SPEAKER_02Oh, my pleasure, Lena. Thank you so much for inviting me and having me on. I know you've been on one of my masterclasses, and I'm gonna be doing more in the future. And uh, yeah, this has really helped to shape how I really want to support us as author creators, published creators. I I'm in a KDP group, Amazon KDP group, and I can't tell you how many posts that I see that actually just breaks my heart of people who have, well, I put my book up on Amazon and I've only and I've made no money, or I've only sold one or two copies, or I see it over and over. And it's not my group, so I can't go in there and start hijacking with my two cents. But I see it over and over again, and I know how hard it can be to do this. And it's so much easier now than it was when I first got started back in the early 90s. It is like light years easier than it was back then because there was no Amazon, there was none of this stuff. There was no print on demand back in 1993, 94 when I did my first book. It's so much easier now. And I believe because it's easier now, it also leans people to that assumption that I don't have to do anything else but produce the product. And that is the biggest disservice that you're not only doing for yourself, for your creativity, for your spirit, but all the people out there that actually can benefit from what you have put together that will never find it or will take forever to find it because you're just not out there talking about it. And so I really am on a mission to change, again, not about just sales, but to change the way that people who are creating books, because I love books since I was a kid. I'm the nerd. The library was my church. And I say it all the time because it's true. And I know how powerful they are and how valuable they are, but they're only as valuable as the persons or the people who consume them. So I'm on a serious mission to help change that because I don't want your book just languishing on Amazon. Amazon's great, but that's a fulfillment center. They collect the cash and they ship the book. That's what their job is.
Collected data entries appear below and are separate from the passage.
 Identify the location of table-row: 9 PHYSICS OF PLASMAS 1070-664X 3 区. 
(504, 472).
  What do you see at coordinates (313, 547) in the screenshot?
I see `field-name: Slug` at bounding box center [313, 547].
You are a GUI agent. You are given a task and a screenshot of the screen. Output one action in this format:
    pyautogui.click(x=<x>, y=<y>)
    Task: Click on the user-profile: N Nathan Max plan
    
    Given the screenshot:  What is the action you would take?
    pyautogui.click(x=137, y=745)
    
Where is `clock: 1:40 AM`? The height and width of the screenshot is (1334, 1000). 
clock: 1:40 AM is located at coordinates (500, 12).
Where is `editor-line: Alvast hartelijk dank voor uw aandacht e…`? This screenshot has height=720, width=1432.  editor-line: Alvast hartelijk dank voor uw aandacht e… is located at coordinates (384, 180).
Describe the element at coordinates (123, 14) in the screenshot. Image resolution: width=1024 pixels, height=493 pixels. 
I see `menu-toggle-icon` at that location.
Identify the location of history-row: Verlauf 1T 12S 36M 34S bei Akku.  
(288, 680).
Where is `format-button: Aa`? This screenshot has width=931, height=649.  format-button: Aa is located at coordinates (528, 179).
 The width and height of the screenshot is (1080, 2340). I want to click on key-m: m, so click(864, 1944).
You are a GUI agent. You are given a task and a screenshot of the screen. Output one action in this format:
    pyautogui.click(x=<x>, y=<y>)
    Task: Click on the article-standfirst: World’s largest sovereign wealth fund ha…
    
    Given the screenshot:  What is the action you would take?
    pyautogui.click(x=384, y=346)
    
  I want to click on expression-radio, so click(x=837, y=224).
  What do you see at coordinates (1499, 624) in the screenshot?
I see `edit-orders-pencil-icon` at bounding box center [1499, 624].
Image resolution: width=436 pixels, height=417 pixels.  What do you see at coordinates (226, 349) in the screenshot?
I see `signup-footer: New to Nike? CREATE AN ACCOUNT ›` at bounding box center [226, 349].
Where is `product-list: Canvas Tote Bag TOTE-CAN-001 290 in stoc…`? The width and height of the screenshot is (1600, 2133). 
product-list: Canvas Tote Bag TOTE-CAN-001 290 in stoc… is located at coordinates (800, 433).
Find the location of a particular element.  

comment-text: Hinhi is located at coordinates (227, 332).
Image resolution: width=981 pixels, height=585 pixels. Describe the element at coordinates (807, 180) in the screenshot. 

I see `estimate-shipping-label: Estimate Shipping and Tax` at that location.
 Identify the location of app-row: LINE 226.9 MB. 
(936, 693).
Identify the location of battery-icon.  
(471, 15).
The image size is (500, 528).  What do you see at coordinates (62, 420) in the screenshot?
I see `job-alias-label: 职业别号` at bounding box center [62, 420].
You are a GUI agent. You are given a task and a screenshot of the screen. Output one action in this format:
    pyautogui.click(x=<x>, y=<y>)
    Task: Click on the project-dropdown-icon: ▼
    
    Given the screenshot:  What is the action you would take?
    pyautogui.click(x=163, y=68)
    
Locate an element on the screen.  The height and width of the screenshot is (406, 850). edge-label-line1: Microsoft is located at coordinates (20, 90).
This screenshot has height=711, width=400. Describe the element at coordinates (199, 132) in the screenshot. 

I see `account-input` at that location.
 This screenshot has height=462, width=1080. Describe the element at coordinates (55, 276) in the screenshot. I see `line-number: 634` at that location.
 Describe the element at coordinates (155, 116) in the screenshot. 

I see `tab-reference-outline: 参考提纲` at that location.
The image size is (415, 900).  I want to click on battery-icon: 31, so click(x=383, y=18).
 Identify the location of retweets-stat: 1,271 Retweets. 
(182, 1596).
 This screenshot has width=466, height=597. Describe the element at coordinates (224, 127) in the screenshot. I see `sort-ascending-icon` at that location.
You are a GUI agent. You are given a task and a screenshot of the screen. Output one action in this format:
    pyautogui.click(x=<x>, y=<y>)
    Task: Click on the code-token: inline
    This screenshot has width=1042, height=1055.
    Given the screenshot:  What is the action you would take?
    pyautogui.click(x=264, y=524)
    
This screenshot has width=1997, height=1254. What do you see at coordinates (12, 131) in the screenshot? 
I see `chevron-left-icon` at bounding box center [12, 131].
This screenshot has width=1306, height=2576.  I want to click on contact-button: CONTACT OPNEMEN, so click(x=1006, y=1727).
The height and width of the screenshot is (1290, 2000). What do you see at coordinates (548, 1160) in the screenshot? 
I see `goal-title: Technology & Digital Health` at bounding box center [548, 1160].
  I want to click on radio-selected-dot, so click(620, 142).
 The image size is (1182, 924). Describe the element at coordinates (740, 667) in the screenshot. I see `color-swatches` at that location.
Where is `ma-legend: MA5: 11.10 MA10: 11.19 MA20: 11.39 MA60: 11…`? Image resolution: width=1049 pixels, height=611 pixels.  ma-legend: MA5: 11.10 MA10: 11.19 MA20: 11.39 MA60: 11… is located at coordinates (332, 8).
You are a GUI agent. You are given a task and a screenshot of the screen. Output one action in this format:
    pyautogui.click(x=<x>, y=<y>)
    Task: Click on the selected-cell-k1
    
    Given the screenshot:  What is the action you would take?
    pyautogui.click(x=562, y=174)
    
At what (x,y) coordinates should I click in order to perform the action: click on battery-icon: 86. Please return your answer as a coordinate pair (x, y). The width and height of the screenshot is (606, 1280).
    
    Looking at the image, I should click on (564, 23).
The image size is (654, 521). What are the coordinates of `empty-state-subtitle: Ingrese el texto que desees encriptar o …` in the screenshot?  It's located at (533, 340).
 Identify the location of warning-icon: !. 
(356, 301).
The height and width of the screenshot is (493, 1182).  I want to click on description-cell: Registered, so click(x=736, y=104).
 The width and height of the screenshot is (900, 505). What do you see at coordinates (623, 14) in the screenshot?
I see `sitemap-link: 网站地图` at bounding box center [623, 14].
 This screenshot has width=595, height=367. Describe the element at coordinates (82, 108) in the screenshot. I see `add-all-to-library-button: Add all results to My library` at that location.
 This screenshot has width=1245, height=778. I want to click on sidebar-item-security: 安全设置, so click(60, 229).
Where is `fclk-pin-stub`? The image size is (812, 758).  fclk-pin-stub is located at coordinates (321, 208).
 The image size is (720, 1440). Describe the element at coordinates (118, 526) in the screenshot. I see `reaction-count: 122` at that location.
SPEAKER_01Their job is not to sell your book. They're not.
SPEAKER_02So if you leave nothing away from this conversation, partner with them, but don't rely on them. That's our job. But that will happen when you change the way you think and the way you feel about yourself and your role in this. Make the decision, hence the title of the book, The Authorpreneur Decision. Make the decision that you're going to go, as I say in the subtitle, stop chasing single copy sales and start building a book brand that pays for life.
SPEAKER_01When you do that, you're gonna be in a much better position than many who have tons of content on the platform, but they're making no money from it.
SPEAKER_02I don't want that for anyone because I know how hard this can be.
SPEAKER_00Yeah, absolutely. Thank you so much. Thank you. This has been amazing.
SPEAKER_02Thank you.
SPEAKER_00And thank you for being with us today. Thanks for calling up a chair.
SPEAKER_02Absolutely. I'm glad to be in the chair at any time. I'm always happy to come back.